Kinematics particle velocity problem

[musicfairy]

Homework Statement

This is from the 1983 ap test. I'm using it to study the concepts but so far it only confused me more.

It goes:

A particle moves so that the x-component of its velocity has the constant value v_x = C; that is, x = Ct

1. Determine the y-component of the particle's velocity as a function of x.

2. Determine the y-cpmponent of the particle's acceleration.

Part b.

Suppose, instead, that the particle moves along the same parabola with a velocity whose x-component is given by vx = C/(a+x²)^1/2

3. Show that the particle's speed is constant in this case.

The Attempt at a Solution

I have the solution, but it doesn't make any sense to me. For the first question they showed dy/dt = (dy/dx)(dx/dt) They said it's the chain rule, but where did that come from? I thought I knew the chain rule until I saw that. Where did t come from?

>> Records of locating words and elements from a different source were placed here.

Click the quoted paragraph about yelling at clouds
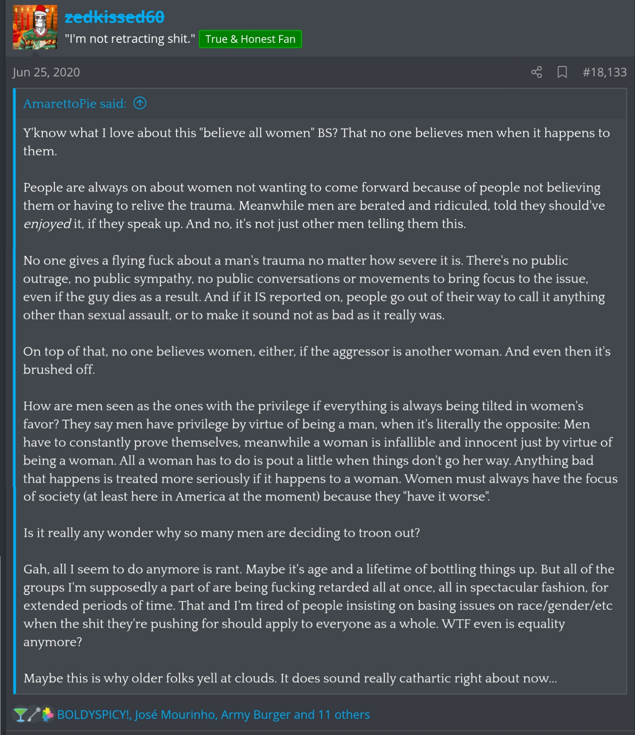This screenshot has height=735, width=635. pos(290,678)
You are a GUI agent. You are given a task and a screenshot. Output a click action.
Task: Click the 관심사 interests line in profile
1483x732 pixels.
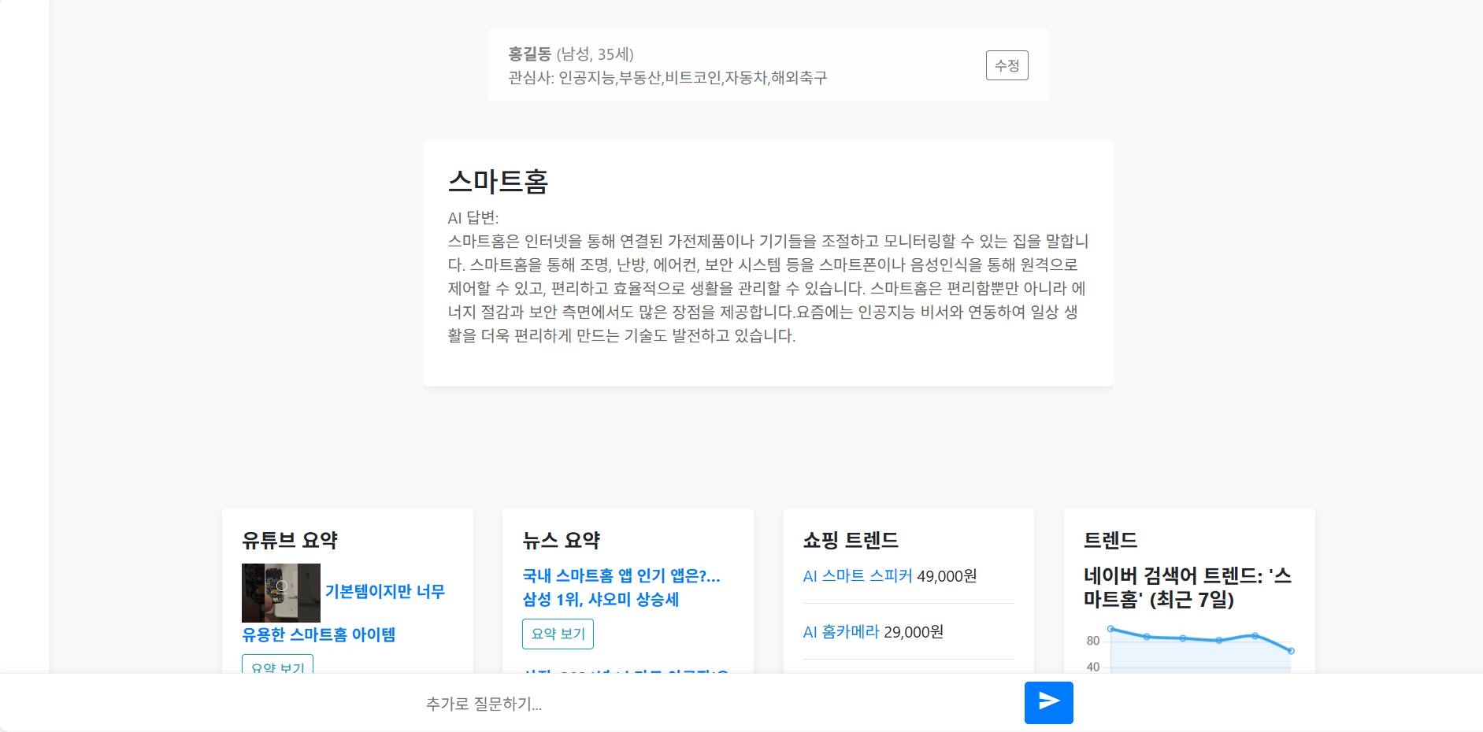click(667, 77)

I can't figure out where the answer to the 2nd question is from either. They put a_y = (dv_x/dt) = (d/dt)(C²t) = C²
I can't figure out where that came from either.

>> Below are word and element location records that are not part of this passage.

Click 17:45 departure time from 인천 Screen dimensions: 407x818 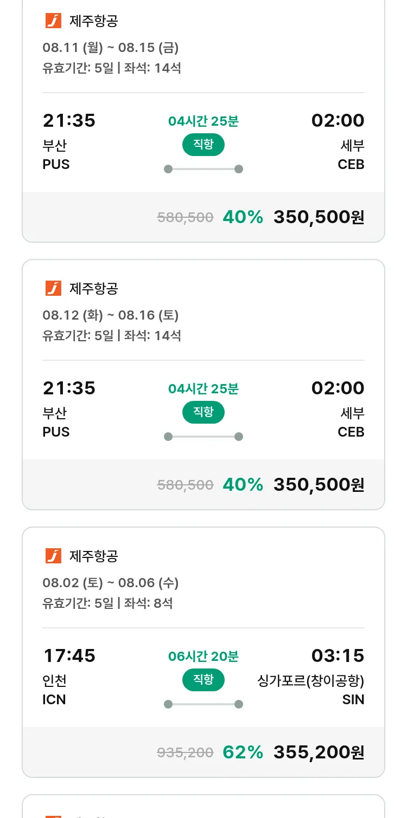69,656
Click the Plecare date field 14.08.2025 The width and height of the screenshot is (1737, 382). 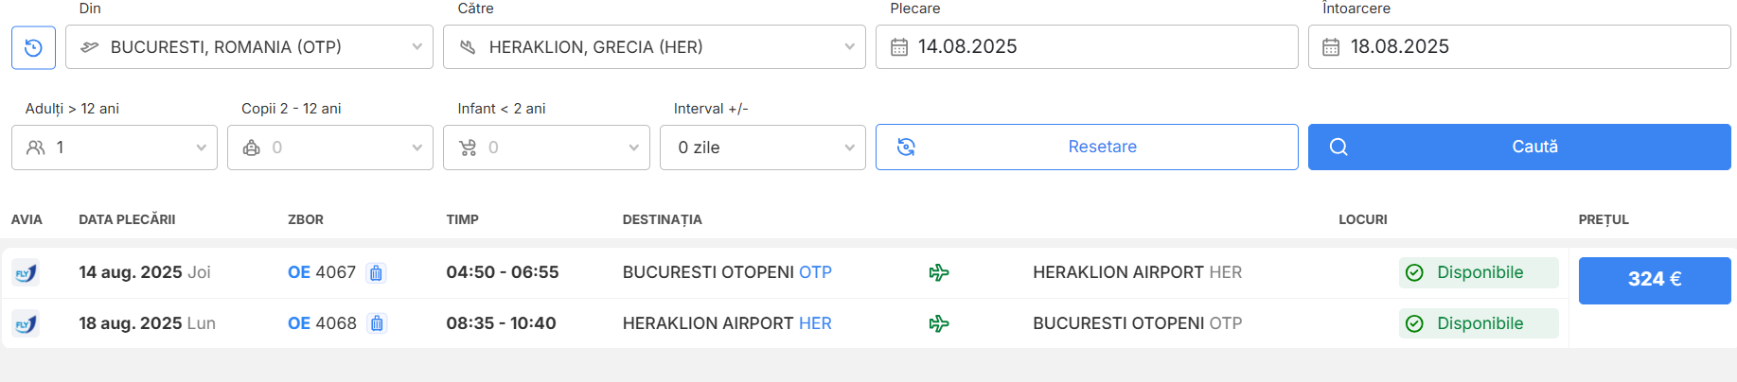[x=1089, y=47]
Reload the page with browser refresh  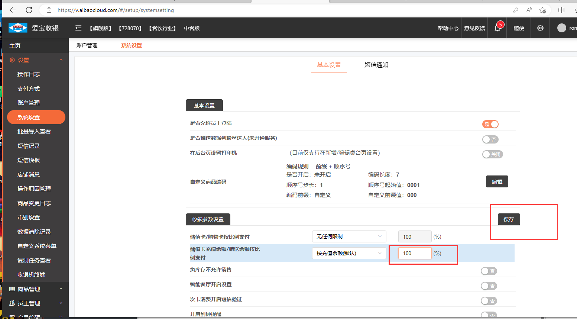pyautogui.click(x=29, y=10)
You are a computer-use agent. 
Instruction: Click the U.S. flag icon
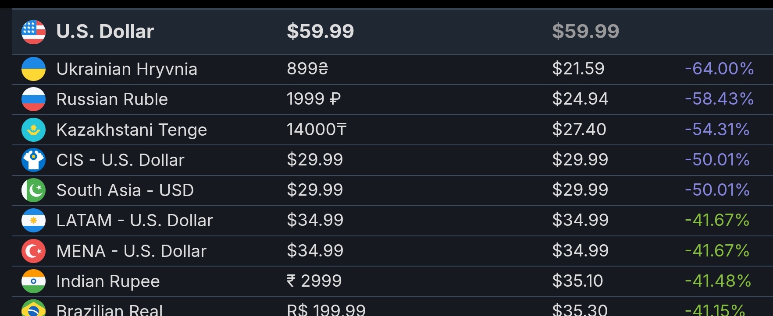coord(33,32)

Number 3 confuses me even more than the previous 2. This is what they did:

v = sqrt(v_x² + v_y²)

v_y = dx/dt = (dy/dx)(dx/dt) = xv_x

v = sqrt((v_x²)(1 + x²)) = sqrt( (C²/ 1+x²)(1 + x²)) = C


If you have access to 1983 mech #1 everything looks much better than what I typed.


Can someone please explain all this to me? I'm trying to prepare for the ap test by looking at old problems, but so this one is written in hieroglyphics and I could really use some help.

And please explain how the chain rule makes dy/dx = (dy/dx)(dx/dt)



Any help is greatly appreciated.

 

[Clairefucious]

Comments on the chain rule:

$$\frac{dy}{dt}$$ may be written as $$\frac{dy}{dt}\frac{dx}{dx}$$. Rearranging we get $$\frac{dy}{dx}\frac{dx}{dt}$$. Does this make a bit more sense by writing in the middle step?

For acceleration $$a = \frac{dv}{dt}$$ and velocity is $$v \frac{dx}{dt}$$. We put these together by substituting v to get [tex] a = \frac{d²x}{dt²}[/tex].

 

[Clairefucious]

Comments on the chain rule:

That last formula was meant to be

$$a = \frac{d^{2}x}{dt^{2}}$$

 

[musicfairy]

Thanks for the chain rule explanation. It makes a lot more sense now.